SELECTED EXCERPT =>
┏━━
5.3 EIGRP Components  
  5.3.3 EIGRP tables (continued)  
The Topology Table
EIGRP uses its topology table to store all the information it needs to calculate a set of distances and vectors to all reachable destinations. EIGRP maintains a separate topology table for each routed protocol.

The topology table is made up of all the EIGRP routing tables in the autonomous system. By tracking this information, EIGRP routers can find alternate routes quickly. The topology table includes the following fields:

  • Feasible distance (FD is xxxx) – The feasible distance (FD) is the lowest calculated metric to each destination. In Figure ,  the feasible distance to 32.0.0.0 is 2195456 as indicated by FD.
  • Route source (by way of xxx.xxx.xxx.xxx) – The source of the route is the identification number of the router that originally advertised that route. This field is populated only for routes learned externally from the EIGRP network. Route tagging can be particularly useful with policy-based routing. In Figure , the route source to 32.0.0.0 is 200.10.10.10 through 200.10.10.10.
  • Reported distance (FD/RD) – The reported distance (RD) of the path is the distance reported by an adjacent neighbor to a specific destination. In Figure , the reported distance to 32.0.0.0 is 281600 as indicated by 2195456/281600.

In addition to these fields, each entry includes the interface through which the destination is reachable.

EIGRP sorts the topology table so that the successor routes are at the top, followed by feasible successors. At the bottom, EIGRP lists routes that DUAL believes to be loops in the topology table.

How does an EIGRP router determine which routers are successors and which routers are feasible successors? Assume that the routing table for RTA includes a route to Network Z through RTB. From the point of view of RTA, RTB is the current successor for Network Z. RTA will forward packets destined for Network Z to RTB. RTA must have at least one successor for Network Z for DUAL to place it in the routing table.

Can RTA have more than one successor for Network Z? IIf RTC claims to have a route to Network Z with the exact same metric as RTB, then RTA also considers RTC a successor. DUAL will then install a second route to Network Z through RTC.

Any of the other neighbors of RTA, that advertise a loop-free route to Network Z will be identified as feasible successors in the topology table. However, they must have a higher than best-route metric and lower than FD.

A router views its feasible successors as neighbors that are downstream, or closer, to the destination than it is. If something goes wrong with the successor, DUAL can quickly identify a feasible successor from the topology table and install a new route to the destination. If no feasible successors to the destination exist, DUAL places the route in the active state. Entries in the topology table can be in one of two states: active or passive. These states identify the status of the route indicated by the entry rather than the status of the entry itself.
┗━━
MATERIAL PROVIDED =>
┏━━
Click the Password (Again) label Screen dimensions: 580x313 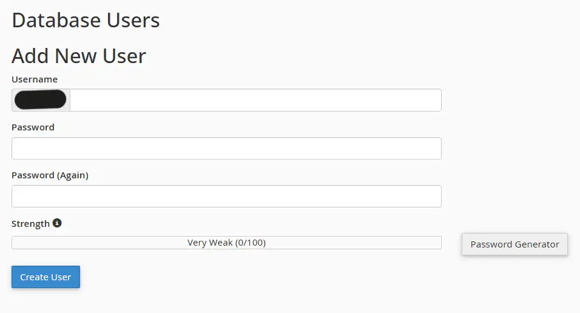coord(50,175)
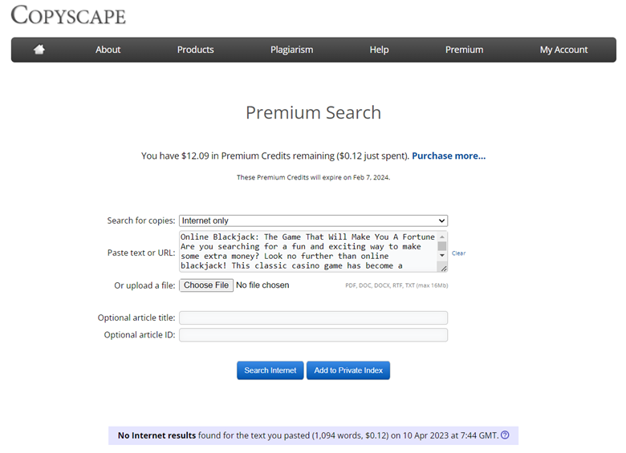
┗━━
WHAT IS NEEDED =>
Could you write out, word for word, the passage of the EIGRP topology table text starting at "In addition to" and ending at "the routing table."?

COMPLETED TASK =>
In addition to these fields, each entry includes the interface through which the destination is reachable.

EIGRP sorts the topology table so that the successor routes are at the top, followed by feasible successors. At the bottom, EIGRP lists routes that DUAL believes to be loops in the topology table.

How does an EIGRP router determine which routers are successors and which routers are feasible successors? Assume that the routing table for RTA includes a route to Network Z through RTB. From the point of view of RTA, RTB is the current successor for Network Z. RTA will forward packets destined for Network Z to RTB. RTA must have at least one successor for Network Z for DUAL to place it in the routing table.